Mardi, c'est le père de Cyril, Jean-Claude Beining qui s'est rendu à la barre. L'homme qui se fait discret depuis l'ouverture des débats. C'est la première fois qu'il assiste à l'un des procès concernant son fils. Avant cela, il n'en a pas eu la force. A la barre, celui dont on devine qu'il n'est pas du genre à s'épancher, parle d'une voix aussi audible qu'un souffle. Il dit à quel point « cette plaie ne se refermera jamais ». La paix ? Il ne la trouvera que « lorsqu'[il] fermera les yeux. Je suis perdu. Toutes ces personnes dont on nous a dit qu'elles étaient coupables, souffle-t-il. Je vous demande juste de prendre une bonne décision pour abréger nos souffrances. »

« Je suis Mme Beckrich, la maman d'Alexandre », se présente-t-elle avant de s'excuser : « j'ai le cœur qui saigne, j'ai du mal à parler ». Son mari se tient à ses côtés, il l'épaule d'une main autour du cou. Entre deux spasmes, elle raconte comment, ce 28 septembre 1986, son époux et elle sont partis à la recherche des enfants, comment ils sont tombés sur les gendarmes qui venaient de découvrir les corps. « On sait ce que l'on a fait, on sait ce que l'on a entendu, on sait à qui l'on a parlé. On s'en rappellera toute notre vie jusqu'à ce que l'on ferme les yeux », peine-t-elle à raconter avant de confier son dégoût pour cette justice qui l'a tant déçue. « Toute cette folie, ces procès, ces mensonges, ces aberrations. C'est insupportable. On parle de la justice des hommes, mais il n'y a pas de justice des hommes », lâche-t-elle.
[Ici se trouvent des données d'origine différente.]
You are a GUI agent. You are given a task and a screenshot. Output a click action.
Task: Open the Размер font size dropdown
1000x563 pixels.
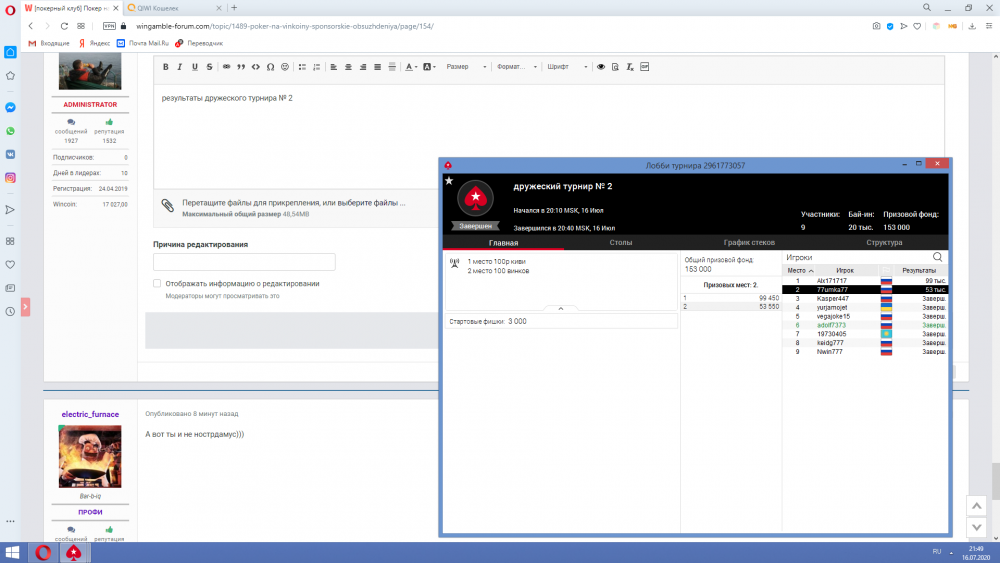pos(466,67)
Brisée par le chagrin et les errances judiciaires, cette femme reste, aujourd'hui encore, convaincue de la culpabilité de Patrick Dils, acquitté en 2002. « Nous on sait. Je n'ai pas besoin d'être ici. J'ai mes convictions. Rien ne m'a démontré le contraire. Je n'ai aucune réponse à aucune des questions que je me pose depuis 30 ans. » La moindre parole prononcée semble relever du supplice. Aussi, préfère-t-elle mettre un terme à sa déposition. « Mon cœur saigne et saignera jusqu'à ma mort. Je ne veux pas en dire plus, ça ne sert à rien. On souffre et souffrira encore jusqu'à la fin. Je ne viendrai plus jamais. Ça suffit maintenant », lâche-t-elle, à bout avant de retourner s’asseoir, secouée de sanglots.
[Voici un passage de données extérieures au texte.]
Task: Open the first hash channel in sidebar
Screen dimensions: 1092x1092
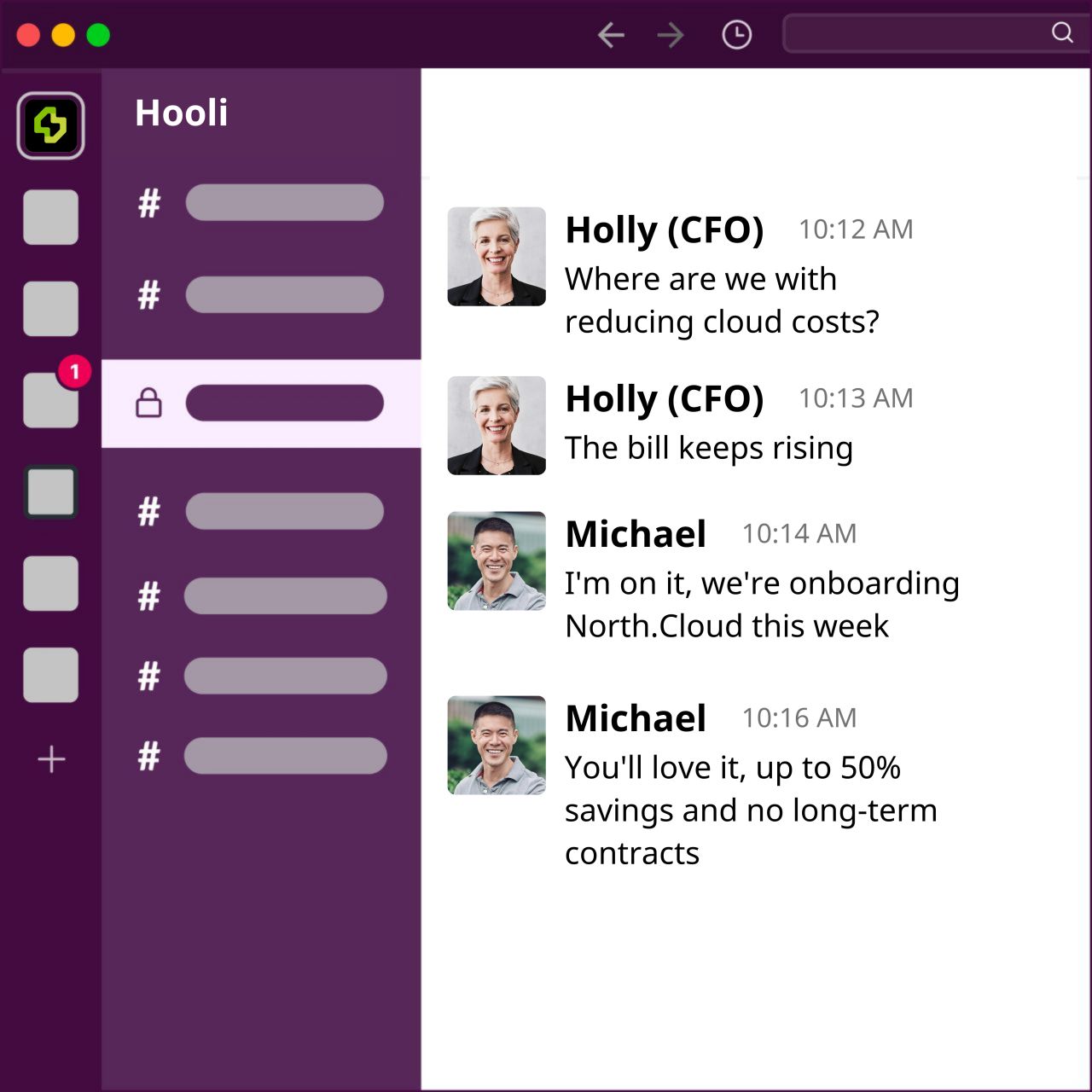Action: pyautogui.click(x=284, y=203)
« J'ai vu mon fils pour la dernière fois avant de partir au travail. Je ne l'ai plus jamais revu », raconte le père d'Alexandre, Serge Beckrich. Il se souvient des recherches, le dimanche soir, lorsqu'il a pris sa voiture à la nuit tombée, du soulagement ressenti à la vue des vélos des deux enfants au pied du talus, de sa femme appelant « Alexandre ! Alexandre ! » de lui, lui intimant l'ordre de se taire parce qu'il avait entendu un bruit dans les feuillages. « J'ai cru que c'était les gosses qui se cachaient. » Il se souvient ensuite de la présence de gendarmes qui les empêchent de passer. « Mon père a réussi à passer. Il est revenu et nous a dit : "C'est fini". »
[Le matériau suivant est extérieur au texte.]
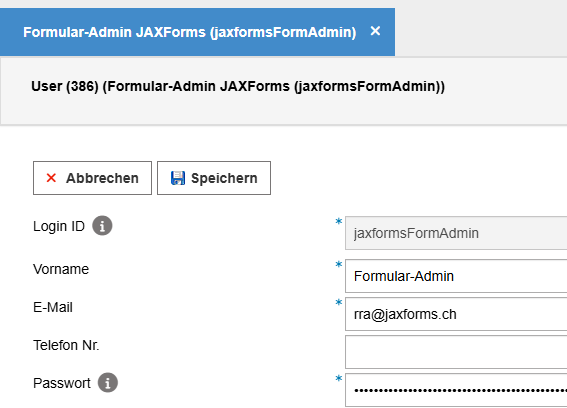Show the Passwort info tooltip icon
The width and height of the screenshot is (567, 408).
[108, 382]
Alyson Beckrich a 28 ans. Elle n'a pas connu son frère qui en aurait 39 aujourd'hui, mais s'est constituée partie civile. « Je voulais juste dire que je partage la peine de mes parents. C'est très dur, mais ils ont essayé de me préserver, déclare-t-elle. Mon frère, je ne l'ai pas connu mais c'est tout comme. Je le porte dans mon cœur, ajoute-t-elle timidement avant de confier son désarroi quant à ce qu'elle a pu connaître du traitement du dossier. On ne sait plus sur quel pied danser. Beaucoup de choses ne tournent pas rond. » La jeune fille rejoint ses parents, s'assied entre les deux et leur donne, à chacun, un baiser.

Francis Heaulme a été condamné, mercredi 17 mai, à la réclusion criminelle à perpétuité.